TASK: Search the entries below for the string "gear" and copy the lines that hold it.

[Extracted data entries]
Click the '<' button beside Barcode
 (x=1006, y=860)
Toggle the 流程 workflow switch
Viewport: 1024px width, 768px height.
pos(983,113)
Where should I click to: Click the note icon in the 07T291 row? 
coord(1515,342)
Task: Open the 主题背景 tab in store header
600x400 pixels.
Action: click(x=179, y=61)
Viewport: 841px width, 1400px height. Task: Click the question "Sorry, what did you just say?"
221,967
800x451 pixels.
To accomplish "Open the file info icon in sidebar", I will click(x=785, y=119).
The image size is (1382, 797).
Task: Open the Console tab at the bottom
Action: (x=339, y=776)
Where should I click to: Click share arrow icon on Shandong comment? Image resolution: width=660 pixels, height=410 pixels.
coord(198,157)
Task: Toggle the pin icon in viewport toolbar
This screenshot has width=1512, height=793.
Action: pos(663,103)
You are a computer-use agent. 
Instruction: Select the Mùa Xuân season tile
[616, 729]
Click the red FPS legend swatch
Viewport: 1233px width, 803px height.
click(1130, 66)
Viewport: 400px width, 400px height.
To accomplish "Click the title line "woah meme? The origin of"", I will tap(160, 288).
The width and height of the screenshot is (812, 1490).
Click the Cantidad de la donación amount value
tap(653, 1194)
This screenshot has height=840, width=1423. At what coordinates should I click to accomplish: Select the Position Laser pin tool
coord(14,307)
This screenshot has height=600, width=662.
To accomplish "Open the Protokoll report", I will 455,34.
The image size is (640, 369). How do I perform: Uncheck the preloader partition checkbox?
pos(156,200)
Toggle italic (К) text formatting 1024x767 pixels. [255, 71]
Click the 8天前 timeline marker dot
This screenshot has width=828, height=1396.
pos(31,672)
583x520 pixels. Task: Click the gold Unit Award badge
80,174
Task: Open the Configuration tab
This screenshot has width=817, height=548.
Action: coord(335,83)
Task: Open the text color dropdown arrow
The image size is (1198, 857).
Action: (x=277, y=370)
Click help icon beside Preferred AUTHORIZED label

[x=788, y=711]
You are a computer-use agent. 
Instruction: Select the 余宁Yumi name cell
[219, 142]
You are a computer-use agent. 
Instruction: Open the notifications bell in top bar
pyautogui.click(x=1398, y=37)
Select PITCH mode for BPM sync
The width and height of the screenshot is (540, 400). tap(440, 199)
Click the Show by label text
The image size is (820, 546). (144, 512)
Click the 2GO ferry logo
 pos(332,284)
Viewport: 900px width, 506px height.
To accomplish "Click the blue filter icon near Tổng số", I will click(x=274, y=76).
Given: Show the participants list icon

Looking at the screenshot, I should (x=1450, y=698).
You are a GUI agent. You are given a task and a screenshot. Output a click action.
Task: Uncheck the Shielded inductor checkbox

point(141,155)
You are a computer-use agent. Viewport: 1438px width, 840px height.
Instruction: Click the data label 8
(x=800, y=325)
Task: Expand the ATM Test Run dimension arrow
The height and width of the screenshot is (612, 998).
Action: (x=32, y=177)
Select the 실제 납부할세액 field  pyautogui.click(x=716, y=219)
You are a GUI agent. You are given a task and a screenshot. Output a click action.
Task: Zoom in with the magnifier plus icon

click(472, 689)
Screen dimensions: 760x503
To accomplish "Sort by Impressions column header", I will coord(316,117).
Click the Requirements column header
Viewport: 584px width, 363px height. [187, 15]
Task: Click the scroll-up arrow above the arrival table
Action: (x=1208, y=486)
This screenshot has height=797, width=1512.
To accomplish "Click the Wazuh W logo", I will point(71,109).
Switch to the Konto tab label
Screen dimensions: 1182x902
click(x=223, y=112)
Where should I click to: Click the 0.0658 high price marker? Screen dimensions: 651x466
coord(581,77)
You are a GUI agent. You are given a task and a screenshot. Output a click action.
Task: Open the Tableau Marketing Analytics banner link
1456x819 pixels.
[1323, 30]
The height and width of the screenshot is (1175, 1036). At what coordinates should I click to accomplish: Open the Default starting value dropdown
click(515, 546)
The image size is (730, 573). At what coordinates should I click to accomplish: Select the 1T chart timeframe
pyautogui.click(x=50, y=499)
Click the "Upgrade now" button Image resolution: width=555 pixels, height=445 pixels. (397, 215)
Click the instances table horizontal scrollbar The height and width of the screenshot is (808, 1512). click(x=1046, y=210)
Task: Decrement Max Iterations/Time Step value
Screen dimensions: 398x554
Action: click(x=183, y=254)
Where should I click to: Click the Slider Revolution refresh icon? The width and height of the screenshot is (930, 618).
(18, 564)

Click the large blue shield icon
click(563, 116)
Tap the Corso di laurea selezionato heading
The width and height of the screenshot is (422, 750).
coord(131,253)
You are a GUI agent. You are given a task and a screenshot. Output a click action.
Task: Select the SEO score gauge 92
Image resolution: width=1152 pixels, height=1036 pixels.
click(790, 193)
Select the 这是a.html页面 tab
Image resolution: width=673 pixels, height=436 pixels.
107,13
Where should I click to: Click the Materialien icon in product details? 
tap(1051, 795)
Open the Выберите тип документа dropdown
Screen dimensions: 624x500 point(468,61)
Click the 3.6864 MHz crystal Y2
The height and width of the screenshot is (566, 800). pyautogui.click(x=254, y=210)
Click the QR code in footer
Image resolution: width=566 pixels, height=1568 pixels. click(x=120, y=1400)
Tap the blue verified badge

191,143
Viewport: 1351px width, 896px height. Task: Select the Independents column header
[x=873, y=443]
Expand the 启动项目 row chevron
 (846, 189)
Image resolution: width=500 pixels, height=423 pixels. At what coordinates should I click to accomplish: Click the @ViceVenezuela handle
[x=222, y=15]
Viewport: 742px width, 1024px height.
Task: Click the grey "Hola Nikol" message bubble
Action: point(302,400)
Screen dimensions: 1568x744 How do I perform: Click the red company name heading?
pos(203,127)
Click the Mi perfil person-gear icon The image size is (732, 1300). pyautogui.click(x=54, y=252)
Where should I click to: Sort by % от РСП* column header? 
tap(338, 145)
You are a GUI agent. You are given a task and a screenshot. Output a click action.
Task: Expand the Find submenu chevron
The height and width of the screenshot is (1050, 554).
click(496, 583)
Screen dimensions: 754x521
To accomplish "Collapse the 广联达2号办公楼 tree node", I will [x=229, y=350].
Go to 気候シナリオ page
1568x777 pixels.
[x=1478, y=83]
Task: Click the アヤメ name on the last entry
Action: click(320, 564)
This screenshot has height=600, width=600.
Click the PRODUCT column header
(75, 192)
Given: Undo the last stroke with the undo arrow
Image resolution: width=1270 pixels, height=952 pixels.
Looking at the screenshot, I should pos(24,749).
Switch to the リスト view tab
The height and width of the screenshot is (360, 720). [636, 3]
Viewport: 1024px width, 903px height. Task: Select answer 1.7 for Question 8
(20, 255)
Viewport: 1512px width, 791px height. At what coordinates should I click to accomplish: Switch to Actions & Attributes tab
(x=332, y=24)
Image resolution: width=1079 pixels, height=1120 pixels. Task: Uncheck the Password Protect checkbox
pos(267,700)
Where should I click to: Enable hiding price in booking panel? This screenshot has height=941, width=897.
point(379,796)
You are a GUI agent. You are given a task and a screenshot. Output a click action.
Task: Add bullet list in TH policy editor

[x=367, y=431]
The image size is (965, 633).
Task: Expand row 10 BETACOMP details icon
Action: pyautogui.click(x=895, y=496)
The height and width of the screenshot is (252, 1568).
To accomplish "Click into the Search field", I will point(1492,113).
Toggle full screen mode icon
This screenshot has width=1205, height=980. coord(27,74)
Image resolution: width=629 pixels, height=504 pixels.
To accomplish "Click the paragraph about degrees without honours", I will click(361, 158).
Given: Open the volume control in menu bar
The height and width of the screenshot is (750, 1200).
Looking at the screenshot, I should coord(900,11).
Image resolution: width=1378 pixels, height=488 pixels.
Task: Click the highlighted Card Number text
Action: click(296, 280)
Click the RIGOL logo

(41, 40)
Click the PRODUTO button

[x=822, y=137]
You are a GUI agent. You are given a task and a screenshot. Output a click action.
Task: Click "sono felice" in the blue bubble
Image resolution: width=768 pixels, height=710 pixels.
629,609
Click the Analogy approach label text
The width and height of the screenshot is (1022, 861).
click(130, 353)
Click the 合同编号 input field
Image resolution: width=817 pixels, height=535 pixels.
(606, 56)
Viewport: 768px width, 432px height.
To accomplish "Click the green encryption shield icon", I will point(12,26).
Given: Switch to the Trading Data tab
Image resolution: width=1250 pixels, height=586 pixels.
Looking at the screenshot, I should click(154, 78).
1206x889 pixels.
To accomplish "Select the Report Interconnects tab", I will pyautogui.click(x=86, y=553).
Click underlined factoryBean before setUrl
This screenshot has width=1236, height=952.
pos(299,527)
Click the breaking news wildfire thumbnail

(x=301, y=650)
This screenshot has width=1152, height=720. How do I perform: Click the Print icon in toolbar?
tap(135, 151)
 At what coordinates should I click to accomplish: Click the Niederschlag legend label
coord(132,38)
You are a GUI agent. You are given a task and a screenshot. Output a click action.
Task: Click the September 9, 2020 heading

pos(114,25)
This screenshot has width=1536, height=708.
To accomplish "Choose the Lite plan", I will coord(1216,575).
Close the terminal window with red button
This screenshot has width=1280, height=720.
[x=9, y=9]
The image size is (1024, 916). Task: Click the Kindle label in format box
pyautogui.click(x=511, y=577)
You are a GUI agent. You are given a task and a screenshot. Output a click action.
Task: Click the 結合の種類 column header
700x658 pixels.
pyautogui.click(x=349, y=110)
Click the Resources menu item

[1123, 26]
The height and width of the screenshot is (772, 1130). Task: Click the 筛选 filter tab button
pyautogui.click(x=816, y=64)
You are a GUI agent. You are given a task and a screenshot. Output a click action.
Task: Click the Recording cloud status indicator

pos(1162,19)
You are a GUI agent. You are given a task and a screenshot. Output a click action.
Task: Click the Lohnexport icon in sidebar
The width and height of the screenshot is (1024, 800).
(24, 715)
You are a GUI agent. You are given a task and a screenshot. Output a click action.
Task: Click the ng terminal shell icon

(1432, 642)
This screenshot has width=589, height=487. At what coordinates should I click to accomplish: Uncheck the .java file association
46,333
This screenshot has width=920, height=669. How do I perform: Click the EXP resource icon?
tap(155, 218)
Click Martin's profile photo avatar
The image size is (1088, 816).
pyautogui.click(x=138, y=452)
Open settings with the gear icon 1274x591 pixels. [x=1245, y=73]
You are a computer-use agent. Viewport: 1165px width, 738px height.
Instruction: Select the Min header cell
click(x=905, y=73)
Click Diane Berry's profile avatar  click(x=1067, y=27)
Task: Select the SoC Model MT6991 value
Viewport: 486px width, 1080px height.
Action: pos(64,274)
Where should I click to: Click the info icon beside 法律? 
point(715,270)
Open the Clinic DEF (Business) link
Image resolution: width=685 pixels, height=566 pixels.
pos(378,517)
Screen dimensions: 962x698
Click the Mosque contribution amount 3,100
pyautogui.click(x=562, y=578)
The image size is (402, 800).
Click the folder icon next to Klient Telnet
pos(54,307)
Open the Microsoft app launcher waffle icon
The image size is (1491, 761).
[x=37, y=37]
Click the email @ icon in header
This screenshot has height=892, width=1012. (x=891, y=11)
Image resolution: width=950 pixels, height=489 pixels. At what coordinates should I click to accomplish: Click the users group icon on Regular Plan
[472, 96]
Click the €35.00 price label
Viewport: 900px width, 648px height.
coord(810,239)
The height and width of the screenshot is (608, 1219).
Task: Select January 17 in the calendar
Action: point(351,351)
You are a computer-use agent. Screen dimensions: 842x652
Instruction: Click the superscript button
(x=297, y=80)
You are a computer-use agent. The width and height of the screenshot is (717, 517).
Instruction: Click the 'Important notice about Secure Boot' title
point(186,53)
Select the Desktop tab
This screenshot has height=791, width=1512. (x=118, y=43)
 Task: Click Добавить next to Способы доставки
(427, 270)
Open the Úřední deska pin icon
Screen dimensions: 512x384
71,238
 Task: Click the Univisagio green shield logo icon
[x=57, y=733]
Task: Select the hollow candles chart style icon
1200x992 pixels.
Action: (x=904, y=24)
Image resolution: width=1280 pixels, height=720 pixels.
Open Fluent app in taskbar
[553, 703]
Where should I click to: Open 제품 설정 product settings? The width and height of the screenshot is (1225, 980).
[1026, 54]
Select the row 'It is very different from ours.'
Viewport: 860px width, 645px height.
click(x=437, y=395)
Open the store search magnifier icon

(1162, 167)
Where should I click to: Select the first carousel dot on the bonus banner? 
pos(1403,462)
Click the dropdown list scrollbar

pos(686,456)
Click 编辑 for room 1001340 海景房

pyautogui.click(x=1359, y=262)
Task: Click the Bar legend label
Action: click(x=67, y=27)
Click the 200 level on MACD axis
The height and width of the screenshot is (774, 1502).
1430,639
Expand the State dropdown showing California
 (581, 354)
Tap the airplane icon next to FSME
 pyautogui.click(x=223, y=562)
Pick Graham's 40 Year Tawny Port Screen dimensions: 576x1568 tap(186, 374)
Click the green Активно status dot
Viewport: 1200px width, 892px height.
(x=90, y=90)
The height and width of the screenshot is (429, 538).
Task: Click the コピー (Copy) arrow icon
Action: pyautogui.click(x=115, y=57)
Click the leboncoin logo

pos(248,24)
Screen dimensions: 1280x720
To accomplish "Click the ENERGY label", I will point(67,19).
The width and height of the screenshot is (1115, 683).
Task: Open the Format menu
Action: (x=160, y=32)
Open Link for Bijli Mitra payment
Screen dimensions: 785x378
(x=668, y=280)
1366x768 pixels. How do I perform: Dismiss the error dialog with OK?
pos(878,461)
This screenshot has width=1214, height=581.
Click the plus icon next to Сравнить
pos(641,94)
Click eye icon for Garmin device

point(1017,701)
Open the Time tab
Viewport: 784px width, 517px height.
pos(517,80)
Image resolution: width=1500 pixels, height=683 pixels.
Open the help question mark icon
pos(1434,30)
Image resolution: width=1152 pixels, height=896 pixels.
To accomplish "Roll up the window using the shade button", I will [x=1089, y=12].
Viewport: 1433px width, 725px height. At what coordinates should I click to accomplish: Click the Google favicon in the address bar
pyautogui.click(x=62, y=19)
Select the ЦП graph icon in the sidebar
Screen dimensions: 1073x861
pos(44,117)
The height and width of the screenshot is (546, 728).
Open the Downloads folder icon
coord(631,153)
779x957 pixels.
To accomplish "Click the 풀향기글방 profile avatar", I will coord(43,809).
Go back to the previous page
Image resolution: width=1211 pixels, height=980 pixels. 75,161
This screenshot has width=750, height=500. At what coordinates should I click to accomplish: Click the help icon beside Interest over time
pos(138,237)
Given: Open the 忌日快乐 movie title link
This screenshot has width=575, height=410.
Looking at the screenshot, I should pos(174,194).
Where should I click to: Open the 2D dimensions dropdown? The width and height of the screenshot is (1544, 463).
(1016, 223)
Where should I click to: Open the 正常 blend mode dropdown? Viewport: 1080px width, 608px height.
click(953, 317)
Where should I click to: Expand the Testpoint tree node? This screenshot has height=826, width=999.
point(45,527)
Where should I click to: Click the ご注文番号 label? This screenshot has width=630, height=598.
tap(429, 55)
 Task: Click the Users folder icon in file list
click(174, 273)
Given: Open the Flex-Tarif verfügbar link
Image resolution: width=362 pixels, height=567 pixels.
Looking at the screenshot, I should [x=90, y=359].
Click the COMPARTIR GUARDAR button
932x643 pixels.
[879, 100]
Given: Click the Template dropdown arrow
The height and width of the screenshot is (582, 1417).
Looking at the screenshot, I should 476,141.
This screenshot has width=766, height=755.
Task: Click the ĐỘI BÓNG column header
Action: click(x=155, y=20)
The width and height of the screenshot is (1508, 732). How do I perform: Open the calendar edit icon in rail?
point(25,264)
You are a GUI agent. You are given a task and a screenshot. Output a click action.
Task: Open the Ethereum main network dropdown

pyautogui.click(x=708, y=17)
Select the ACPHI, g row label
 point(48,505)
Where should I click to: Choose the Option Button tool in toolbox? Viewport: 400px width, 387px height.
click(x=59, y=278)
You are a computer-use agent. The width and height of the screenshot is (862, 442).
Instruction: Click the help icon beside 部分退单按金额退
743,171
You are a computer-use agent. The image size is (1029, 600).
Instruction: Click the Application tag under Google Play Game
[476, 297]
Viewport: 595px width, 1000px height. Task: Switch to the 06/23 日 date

RESPONSE AREA:
Click the Mi perfil person-gear icon The image size is (732, 1300). pyautogui.click(x=54, y=252)
Open settings with the gear icon 1274x591 pixels. [x=1245, y=73]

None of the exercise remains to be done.